Le lieutenant Santana et le caporal Engstrom ont passé
plusieurs heures à cartographier ses liens avec Saddam Hussein et d'autres sur
la liste. Lorsqu'ils ont terminé, ils savaient qu'il ne s'agissait pas d'un
suspect ordinaire. Sa capture pouvait apporter des indices substantiels sur les
allées et venues de Saddam. Ils ont alerté la 4e division d'infanterie pour le
traquer. L'informateur, décrit comme un homme d'âge moyen venant d'une zone
près de Tikrit, a échappé plusieurs fois à la capture. Finalement, il a été
arrêté lors d'un raid sur une maison de Bagdad le vendredi 12 décembre, et
immédiatement amené à Tikrit pour interrogatoire. Saddam Hussein sera pris le
jour suivant.
« Lorsque j'ai entendu que cette source avait été
capturée, je savais que nous étions sur le point d'aboutir à quelque chose.

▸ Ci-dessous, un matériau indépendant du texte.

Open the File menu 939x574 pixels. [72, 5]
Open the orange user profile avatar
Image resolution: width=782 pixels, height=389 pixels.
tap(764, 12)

Nous avions quelqu'un qui était très proche de Saddam, et il y avait donc de
grandes chances pour que nous le trouvions cette nuit-là », souligne
le lieutenant Santana, qui est dans l'Army depuis 11 ans et a servi en 1991
pendant la Guerre du Golfe. Elle dit s'être engagée « parce que j'étais
très dynamique et que je voulais un exutoire à mon énergie. » Le
samedi soir, les deux analystes étaient assis dans un centre d'opérations du
quartier-général militaire à Tikrit et attendaient avec anxiété les résultats
de la recherche. Ils écoutaient sur la radio l'un des commandants parlant au
colonel James Hickey, qui commande la 1ère brigade de la 4ème division
d'infanterie.
Peu après 2000, le lieutenant Santana a entendu la voix du
colonel Hickey annoncer, « on l'a eu. » Elle était extatique. « On
l'a eu ? », se rappelle-t-elle avoir crié, levant les bras et sautant
sur ses pieds. « On l'a eu, on l'a eu ! », a-t-elle
continué à hurler en courant dans chaque pièce de l'ancien palace de Saddam
Hussein. Les deux détectives ont encore bien d'autres noms de personnages
toujours en liberté sur leur diagramme. Ils savent que d'autres seront pris les
prochains mois. Mais ils ont imprimé une photo à échelle 1:1 du visage de
Saddam Hussein prise quelques minutes après sa capture, et maintenant ils
l'utilisent comme couverture pour leur diagramme.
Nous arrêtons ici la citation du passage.